Stored records:
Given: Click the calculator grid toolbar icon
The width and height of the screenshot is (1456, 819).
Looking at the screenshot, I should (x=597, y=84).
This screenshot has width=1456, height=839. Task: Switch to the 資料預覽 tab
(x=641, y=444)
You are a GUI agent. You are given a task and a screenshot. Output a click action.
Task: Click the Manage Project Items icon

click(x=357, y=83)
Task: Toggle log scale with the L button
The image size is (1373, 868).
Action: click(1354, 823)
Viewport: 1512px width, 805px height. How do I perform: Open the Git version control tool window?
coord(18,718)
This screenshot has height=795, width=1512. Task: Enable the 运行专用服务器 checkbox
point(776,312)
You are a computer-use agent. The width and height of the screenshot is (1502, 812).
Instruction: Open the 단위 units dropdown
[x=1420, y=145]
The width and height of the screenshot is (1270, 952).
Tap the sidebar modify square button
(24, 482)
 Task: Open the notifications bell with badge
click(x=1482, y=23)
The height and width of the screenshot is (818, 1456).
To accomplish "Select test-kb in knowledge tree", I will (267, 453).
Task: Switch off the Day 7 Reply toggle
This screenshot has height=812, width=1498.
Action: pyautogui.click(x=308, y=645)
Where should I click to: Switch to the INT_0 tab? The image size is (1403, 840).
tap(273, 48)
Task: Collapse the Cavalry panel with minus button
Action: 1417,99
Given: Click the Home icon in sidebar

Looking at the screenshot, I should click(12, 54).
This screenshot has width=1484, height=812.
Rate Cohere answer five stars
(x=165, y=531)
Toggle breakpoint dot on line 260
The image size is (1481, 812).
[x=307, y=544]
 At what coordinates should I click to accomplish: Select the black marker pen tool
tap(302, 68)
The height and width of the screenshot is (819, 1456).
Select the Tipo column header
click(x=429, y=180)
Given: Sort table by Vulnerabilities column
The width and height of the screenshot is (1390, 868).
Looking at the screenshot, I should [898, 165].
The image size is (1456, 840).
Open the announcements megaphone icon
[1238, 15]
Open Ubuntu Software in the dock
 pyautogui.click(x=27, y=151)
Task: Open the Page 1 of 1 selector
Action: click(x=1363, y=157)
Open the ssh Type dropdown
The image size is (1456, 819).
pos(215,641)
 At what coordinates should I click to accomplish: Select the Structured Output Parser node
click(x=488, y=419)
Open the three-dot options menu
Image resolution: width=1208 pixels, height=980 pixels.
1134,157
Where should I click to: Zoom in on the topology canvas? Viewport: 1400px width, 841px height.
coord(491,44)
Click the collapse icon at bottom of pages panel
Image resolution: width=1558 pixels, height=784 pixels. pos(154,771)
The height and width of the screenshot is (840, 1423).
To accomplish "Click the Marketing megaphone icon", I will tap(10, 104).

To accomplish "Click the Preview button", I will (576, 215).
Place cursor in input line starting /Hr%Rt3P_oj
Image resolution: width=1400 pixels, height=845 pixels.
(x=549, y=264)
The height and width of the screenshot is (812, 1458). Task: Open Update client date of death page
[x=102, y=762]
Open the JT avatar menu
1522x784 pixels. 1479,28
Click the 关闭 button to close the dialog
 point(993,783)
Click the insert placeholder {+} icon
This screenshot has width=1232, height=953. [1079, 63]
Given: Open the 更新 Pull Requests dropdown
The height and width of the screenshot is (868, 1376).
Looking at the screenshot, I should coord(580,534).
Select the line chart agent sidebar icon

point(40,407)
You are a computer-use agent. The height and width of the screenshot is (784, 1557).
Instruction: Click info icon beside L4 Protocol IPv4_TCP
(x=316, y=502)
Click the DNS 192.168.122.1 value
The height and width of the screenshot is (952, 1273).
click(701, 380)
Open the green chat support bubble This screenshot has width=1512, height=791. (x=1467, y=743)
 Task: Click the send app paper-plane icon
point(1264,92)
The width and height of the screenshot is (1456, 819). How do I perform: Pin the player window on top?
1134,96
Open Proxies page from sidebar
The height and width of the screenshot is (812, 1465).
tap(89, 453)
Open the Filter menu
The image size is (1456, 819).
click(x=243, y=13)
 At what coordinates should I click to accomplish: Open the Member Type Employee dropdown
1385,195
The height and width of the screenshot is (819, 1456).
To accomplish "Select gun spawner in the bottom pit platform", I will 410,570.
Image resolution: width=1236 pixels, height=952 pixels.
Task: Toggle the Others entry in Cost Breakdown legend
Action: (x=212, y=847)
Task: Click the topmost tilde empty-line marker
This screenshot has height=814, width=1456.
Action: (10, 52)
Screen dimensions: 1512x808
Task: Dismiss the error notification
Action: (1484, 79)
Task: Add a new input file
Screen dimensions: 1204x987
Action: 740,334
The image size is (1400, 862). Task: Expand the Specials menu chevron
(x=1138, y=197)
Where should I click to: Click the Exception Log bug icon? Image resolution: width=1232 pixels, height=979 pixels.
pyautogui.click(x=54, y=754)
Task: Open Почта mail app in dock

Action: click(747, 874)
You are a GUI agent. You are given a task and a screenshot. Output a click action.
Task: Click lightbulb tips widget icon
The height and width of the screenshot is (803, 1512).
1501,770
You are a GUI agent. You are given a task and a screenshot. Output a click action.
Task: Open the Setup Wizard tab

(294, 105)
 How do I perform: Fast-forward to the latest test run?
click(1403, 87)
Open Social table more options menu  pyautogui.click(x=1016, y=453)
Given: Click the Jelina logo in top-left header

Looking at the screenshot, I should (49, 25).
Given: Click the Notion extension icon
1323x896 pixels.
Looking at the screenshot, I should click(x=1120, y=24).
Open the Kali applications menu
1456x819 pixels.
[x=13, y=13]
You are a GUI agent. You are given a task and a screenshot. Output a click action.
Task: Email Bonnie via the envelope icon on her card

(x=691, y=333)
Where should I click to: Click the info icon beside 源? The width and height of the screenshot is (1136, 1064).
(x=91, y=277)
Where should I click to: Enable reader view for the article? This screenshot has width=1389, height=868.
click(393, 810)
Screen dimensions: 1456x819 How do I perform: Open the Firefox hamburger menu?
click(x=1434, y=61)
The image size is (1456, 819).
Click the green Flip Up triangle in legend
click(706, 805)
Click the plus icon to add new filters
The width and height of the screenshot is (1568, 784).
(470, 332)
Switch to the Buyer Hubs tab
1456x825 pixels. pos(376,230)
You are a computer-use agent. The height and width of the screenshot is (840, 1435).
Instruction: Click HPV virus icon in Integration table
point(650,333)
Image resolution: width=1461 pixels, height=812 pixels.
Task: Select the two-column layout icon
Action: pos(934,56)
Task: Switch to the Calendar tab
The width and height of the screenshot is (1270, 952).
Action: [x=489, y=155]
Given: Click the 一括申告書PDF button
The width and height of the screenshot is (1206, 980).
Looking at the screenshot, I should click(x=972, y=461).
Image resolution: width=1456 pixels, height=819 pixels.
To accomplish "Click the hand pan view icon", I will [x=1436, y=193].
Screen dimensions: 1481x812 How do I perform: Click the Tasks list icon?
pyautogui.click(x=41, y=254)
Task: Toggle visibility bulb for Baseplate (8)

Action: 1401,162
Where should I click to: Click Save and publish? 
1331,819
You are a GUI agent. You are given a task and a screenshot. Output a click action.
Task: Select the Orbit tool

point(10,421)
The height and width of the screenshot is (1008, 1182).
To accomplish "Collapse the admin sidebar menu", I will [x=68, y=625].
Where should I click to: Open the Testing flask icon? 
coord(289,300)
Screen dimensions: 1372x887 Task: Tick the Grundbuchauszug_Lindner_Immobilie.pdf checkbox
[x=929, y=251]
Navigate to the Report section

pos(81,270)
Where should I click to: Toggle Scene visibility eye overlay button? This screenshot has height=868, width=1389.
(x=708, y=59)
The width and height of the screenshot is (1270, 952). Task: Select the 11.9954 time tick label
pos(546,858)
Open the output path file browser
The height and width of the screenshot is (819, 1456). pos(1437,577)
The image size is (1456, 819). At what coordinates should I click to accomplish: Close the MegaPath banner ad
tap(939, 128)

**EXERCISE REQUIREMENTS:** Output each of the records exactly as it stands above.

**ANSWER SECTION:**
Given: Click the calculator grid toolbar icon
The width and height of the screenshot is (1456, 819).
Looking at the screenshot, I should (x=597, y=84).
This screenshot has width=1456, height=839. Task: Switch to the 資料預覽 tab
(x=641, y=444)
You are a GUI agent. You are given a task and a screenshot. Output a click action.
Task: Click the Manage Project Items icon

click(x=357, y=83)
Task: Toggle log scale with the L button
The image size is (1373, 868).
Action: click(1354, 823)
Viewport: 1512px width, 805px height. How do I perform: Open the Git version control tool window?
coord(18,718)
This screenshot has height=795, width=1512. Task: Enable the 运行专用服务器 checkbox
point(776,312)
You are a computer-use agent. The width and height of the screenshot is (1502, 812).
Instruction: Open the 단위 units dropdown
[x=1420, y=145]
The width and height of the screenshot is (1270, 952).
Tap the sidebar modify square button
(24, 482)
 Task: Open the notifications bell with badge
click(x=1482, y=23)
The height and width of the screenshot is (818, 1456).
To accomplish "Select test-kb in knowledge tree", I will (267, 453).
Task: Switch off the Day 7 Reply toggle
This screenshot has height=812, width=1498.
Action: pyautogui.click(x=308, y=645)
Where should I click to: Switch to the INT_0 tab? The image size is (1403, 840).
tap(273, 48)
Task: Collapse the Cavalry panel with minus button
Action: 1417,99
Given: Click the Home icon in sidebar

Looking at the screenshot, I should click(12, 54).
This screenshot has width=1484, height=812.
Rate Cohere answer five stars
(x=165, y=531)
Toggle breakpoint dot on line 260
The image size is (1481, 812).
[x=307, y=544]
 At what coordinates should I click to accomplish: Select the black marker pen tool
tap(302, 68)
The height and width of the screenshot is (819, 1456).
Select the Tipo column header
click(x=429, y=180)
Given: Sort table by Vulnerabilities column
The width and height of the screenshot is (1390, 868).
Looking at the screenshot, I should [898, 165].
The image size is (1456, 840).
Open the announcements megaphone icon
[1238, 15]
Open Ubuntu Software in the dock
 pyautogui.click(x=27, y=151)
Task: Open the Page 1 of 1 selector
Action: click(x=1363, y=157)
Open the ssh Type dropdown
The image size is (1456, 819).
pos(215,641)
 At what coordinates should I click to accomplish: Select the Structured Output Parser node
click(x=488, y=419)
Open the three-dot options menu
Image resolution: width=1208 pixels, height=980 pixels.
1134,157
Where should I click to: Zoom in on the topology canvas? Viewport: 1400px width, 841px height.
coord(491,44)
Click the collapse icon at bottom of pages panel
Image resolution: width=1558 pixels, height=784 pixels. pos(154,771)
The height and width of the screenshot is (840, 1423).
To accomplish "Click the Marketing megaphone icon", I will tap(10, 104).

To accomplish "Click the Preview button", I will (576, 215).
Place cursor in input line starting /Hr%Rt3P_oj
Image resolution: width=1400 pixels, height=845 pixels.
(x=549, y=264)
The height and width of the screenshot is (812, 1458). Task: Open Update client date of death page
[x=102, y=762]
Open the JT avatar menu
1522x784 pixels. 1479,28
Click the 关闭 button to close the dialog
 point(993,783)
Click the insert placeholder {+} icon
This screenshot has width=1232, height=953. [1079, 63]
Given: Open the 更新 Pull Requests dropdown
The height and width of the screenshot is (868, 1376).
Looking at the screenshot, I should coord(580,534).
Select the line chart agent sidebar icon

point(40,407)
You are a computer-use agent. The height and width of the screenshot is (784, 1557).
Instruction: Click info icon beside L4 Protocol IPv4_TCP
(x=316, y=502)
Click the DNS 192.168.122.1 value
The height and width of the screenshot is (952, 1273).
click(701, 380)
Open the green chat support bubble This screenshot has width=1512, height=791. (x=1467, y=743)
 Task: Click the send app paper-plane icon
point(1264,92)
The width and height of the screenshot is (1456, 819). How do I perform: Pin the player window on top?
1134,96
Open Proxies page from sidebar
The height and width of the screenshot is (812, 1465).
tap(89, 453)
Open the Filter menu
The image size is (1456, 819).
click(x=243, y=13)
 At what coordinates should I click to accomplish: Open the Member Type Employee dropdown
1385,195
The height and width of the screenshot is (819, 1456).
To accomplish "Select gun spawner in the bottom pit platform", I will 410,570.
Image resolution: width=1236 pixels, height=952 pixels.
Task: Toggle the Others entry in Cost Breakdown legend
Action: (x=212, y=847)
Task: Click the topmost tilde empty-line marker
This screenshot has height=814, width=1456.
Action: (10, 52)
Screen dimensions: 1512x808
Task: Dismiss the error notification
Action: (1484, 79)
Task: Add a new input file
Screen dimensions: 1204x987
Action: 740,334
The image size is (1400, 862). Task: Expand the Specials menu chevron
(x=1138, y=197)
Where should I click to: Click the Exception Log bug icon? Image resolution: width=1232 pixels, height=979 pixels.
pyautogui.click(x=54, y=754)
Task: Open Почта mail app in dock

Action: click(747, 874)
You are a GUI agent. You are given a task and a screenshot. Output a click action.
Task: Click lightbulb tips widget icon
The height and width of the screenshot is (803, 1512).
1501,770
You are a GUI agent. You are given a task and a screenshot. Output a click action.
Task: Open the Setup Wizard tab

(294, 105)
 How do I perform: Fast-forward to the latest test run?
click(1403, 87)
Open Social table more options menu  pyautogui.click(x=1016, y=453)
Given: Click the Jelina logo in top-left header

Looking at the screenshot, I should (49, 25).
Given: Click the Notion extension icon
1323x896 pixels.
Looking at the screenshot, I should click(x=1120, y=24).
Open the Kali applications menu
1456x819 pixels.
[x=13, y=13]
You are a GUI agent. You are given a task and a screenshot. Output a click action.
Task: Email Bonnie via the envelope icon on her card

(x=691, y=333)
Where should I click to: Click the info icon beside 源? The width and height of the screenshot is (1136, 1064).
(x=91, y=277)
Where should I click to: Enable reader view for the article? This screenshot has width=1389, height=868.
click(393, 810)
Screen dimensions: 1456x819 How do I perform: Open the Firefox hamburger menu?
click(x=1434, y=61)
The image size is (1456, 819).
Click the green Flip Up triangle in legend
click(706, 805)
Click the plus icon to add new filters
The width and height of the screenshot is (1568, 784).
(470, 332)
Switch to the Buyer Hubs tab
1456x825 pixels. pos(376,230)
You are a computer-use agent. The height and width of the screenshot is (840, 1435).
Instruction: Click HPV virus icon in Integration table
point(650,333)
Image resolution: width=1461 pixels, height=812 pixels.
Task: Select the two-column layout icon
Action: pos(934,56)
Task: Switch to the Calendar tab
The width and height of the screenshot is (1270, 952).
Action: [x=489, y=155]
Given: Click the 一括申告書PDF button
The width and height of the screenshot is (1206, 980).
Looking at the screenshot, I should click(x=972, y=461).
Image resolution: width=1456 pixels, height=819 pixels.
To accomplish "Click the hand pan view icon", I will [x=1436, y=193].
Screen dimensions: 1481x812 How do I perform: Click the Tasks list icon?
pyautogui.click(x=41, y=254)
Task: Toggle visibility bulb for Baseplate (8)

Action: 1401,162
Where should I click to: Click Save and publish? 
1331,819
You are a GUI agent. You are given a task and a screenshot. Output a click action.
Task: Select the Orbit tool

point(10,421)
The height and width of the screenshot is (1008, 1182).
To accomplish "Collapse the admin sidebar menu", I will [x=68, y=625].
Where should I click to: Open the Testing flask icon? 
coord(289,300)
Screen dimensions: 1372x887 Task: Tick the Grundbuchauszug_Lindner_Immobilie.pdf checkbox
[x=929, y=251]
Navigate to the Report section

pos(81,270)
Where should I click to: Toggle Scene visibility eye overlay button? This screenshot has height=868, width=1389.
(x=708, y=59)
The width and height of the screenshot is (1270, 952). Task: Select the 11.9954 time tick label
pos(546,858)
Open the output path file browser
The height and width of the screenshot is (819, 1456). pos(1437,577)
The image size is (1456, 819). At what coordinates should I click to accomplish: Close the MegaPath banner ad
tap(939, 128)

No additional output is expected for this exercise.